_PROBLEM REQUIREMENTS:_
Reproduce only the items starting at the line containing "Image resolution: width=1124" and ending at the line containing "(x=962, y=223)", with "report button" replaced by "settings button" and all else left unchanged.

_RECORDS SHOWN:_
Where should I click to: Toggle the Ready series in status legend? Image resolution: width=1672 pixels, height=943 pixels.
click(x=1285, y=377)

---

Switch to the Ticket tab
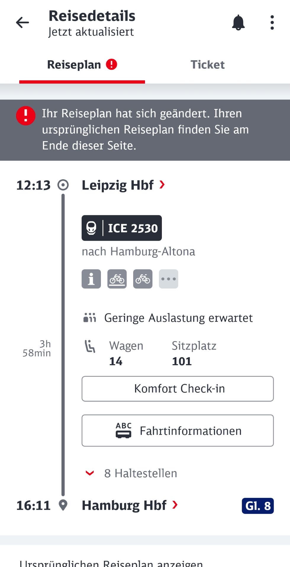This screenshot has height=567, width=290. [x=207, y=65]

--

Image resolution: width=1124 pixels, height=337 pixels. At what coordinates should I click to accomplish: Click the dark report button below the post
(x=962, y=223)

_COMPLETE RESPONSE:_
Image resolution: width=1124 pixels, height=337 pixels. At what coordinates should I click to accomplish: Click the dark settings button below the post
(x=962, y=223)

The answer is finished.